■ Data provided
· · · · · · ·

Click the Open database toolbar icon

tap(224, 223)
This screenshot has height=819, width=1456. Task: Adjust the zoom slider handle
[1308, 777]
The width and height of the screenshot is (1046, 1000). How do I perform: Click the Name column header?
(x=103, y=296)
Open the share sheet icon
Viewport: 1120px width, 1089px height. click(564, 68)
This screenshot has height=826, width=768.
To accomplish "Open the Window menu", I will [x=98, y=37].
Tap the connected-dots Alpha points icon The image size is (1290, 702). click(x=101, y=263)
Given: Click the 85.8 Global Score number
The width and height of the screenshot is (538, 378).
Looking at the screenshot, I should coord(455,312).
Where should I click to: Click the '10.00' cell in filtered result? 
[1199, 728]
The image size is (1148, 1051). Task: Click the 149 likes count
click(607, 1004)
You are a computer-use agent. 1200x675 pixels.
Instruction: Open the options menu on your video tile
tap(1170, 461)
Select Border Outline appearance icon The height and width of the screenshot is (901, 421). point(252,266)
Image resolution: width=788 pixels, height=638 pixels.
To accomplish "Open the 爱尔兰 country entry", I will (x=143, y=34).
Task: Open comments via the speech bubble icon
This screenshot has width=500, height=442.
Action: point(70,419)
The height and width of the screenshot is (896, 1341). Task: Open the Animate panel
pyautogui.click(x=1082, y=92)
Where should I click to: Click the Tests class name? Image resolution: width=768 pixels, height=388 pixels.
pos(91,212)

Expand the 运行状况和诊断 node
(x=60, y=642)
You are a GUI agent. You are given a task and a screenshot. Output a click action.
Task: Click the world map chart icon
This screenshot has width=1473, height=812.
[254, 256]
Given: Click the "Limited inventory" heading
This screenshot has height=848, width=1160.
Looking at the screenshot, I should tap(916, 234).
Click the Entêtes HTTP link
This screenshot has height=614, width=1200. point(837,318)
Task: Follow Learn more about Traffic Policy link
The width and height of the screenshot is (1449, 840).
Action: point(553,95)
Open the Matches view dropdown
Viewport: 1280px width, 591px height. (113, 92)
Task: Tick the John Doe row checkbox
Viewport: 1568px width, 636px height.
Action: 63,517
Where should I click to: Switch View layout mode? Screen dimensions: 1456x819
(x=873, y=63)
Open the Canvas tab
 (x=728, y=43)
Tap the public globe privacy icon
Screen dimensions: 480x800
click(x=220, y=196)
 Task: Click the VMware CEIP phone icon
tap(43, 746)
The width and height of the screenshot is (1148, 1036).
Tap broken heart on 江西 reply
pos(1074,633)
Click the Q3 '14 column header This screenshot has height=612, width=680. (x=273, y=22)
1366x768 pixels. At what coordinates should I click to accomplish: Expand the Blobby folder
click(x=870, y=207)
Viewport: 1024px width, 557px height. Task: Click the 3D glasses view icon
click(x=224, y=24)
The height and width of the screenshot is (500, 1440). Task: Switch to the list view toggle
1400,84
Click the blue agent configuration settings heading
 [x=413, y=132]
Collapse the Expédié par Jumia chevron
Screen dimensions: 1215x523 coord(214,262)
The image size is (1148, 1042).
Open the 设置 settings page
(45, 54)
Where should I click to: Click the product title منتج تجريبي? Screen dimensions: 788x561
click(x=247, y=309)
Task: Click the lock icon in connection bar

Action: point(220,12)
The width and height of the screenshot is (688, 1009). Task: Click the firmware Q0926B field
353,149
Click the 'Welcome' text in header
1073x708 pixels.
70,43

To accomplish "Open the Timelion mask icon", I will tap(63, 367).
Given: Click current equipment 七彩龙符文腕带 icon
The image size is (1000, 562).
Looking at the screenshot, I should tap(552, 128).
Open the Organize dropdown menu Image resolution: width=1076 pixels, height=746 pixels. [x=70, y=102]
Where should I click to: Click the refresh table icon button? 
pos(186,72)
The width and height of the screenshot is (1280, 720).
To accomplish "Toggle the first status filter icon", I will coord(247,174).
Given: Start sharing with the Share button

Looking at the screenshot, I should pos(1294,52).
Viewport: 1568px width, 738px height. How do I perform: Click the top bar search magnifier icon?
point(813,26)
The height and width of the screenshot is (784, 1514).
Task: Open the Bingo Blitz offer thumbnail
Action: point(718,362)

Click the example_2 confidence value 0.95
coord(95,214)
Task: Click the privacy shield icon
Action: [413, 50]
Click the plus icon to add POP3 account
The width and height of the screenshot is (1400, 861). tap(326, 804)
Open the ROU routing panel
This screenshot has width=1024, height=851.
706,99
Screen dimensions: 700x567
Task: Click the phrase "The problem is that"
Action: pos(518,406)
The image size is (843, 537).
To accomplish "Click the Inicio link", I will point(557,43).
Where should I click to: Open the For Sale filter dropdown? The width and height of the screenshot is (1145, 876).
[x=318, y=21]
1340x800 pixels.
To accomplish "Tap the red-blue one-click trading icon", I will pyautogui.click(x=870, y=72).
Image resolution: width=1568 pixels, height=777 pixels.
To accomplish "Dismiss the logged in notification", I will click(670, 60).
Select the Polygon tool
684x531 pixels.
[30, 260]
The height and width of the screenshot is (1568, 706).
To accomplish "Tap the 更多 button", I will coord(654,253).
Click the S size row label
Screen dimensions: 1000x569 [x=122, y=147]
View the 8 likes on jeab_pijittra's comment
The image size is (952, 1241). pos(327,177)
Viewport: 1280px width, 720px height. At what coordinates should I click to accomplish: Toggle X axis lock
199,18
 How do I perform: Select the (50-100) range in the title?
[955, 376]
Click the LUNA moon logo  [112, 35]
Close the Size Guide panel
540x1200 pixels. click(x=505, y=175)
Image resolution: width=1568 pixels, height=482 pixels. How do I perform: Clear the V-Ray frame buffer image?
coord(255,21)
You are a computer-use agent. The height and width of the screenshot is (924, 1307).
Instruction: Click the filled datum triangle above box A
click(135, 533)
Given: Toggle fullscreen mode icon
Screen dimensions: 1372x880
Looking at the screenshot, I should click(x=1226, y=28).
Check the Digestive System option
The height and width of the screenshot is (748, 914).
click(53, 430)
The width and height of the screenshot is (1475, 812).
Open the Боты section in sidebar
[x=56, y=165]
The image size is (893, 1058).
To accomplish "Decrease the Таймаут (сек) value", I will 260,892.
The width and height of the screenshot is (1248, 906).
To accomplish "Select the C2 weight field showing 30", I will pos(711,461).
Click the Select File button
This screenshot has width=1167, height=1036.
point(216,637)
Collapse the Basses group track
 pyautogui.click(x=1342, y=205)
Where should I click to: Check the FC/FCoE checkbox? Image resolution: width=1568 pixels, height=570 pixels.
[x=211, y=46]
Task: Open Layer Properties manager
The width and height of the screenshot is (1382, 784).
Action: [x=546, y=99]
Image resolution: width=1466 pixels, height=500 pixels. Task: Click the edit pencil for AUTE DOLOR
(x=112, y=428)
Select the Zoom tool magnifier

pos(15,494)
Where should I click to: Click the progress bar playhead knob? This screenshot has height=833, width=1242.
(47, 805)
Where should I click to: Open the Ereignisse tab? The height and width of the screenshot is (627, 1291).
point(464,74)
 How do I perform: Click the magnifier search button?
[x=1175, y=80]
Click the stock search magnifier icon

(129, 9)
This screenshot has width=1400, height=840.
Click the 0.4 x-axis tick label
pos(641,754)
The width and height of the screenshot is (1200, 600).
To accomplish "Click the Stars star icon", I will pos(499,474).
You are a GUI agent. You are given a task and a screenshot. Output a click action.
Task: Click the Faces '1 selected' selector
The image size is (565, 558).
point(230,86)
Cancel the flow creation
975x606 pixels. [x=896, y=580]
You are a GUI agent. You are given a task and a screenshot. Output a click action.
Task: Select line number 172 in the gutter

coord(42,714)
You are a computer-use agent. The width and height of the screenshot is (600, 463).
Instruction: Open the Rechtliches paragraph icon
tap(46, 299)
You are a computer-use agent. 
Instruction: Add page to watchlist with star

· · · · · · ·

■ Task description
Count how many lines in the items above contain the word "what". Reply with that number only.

■ Task answer
2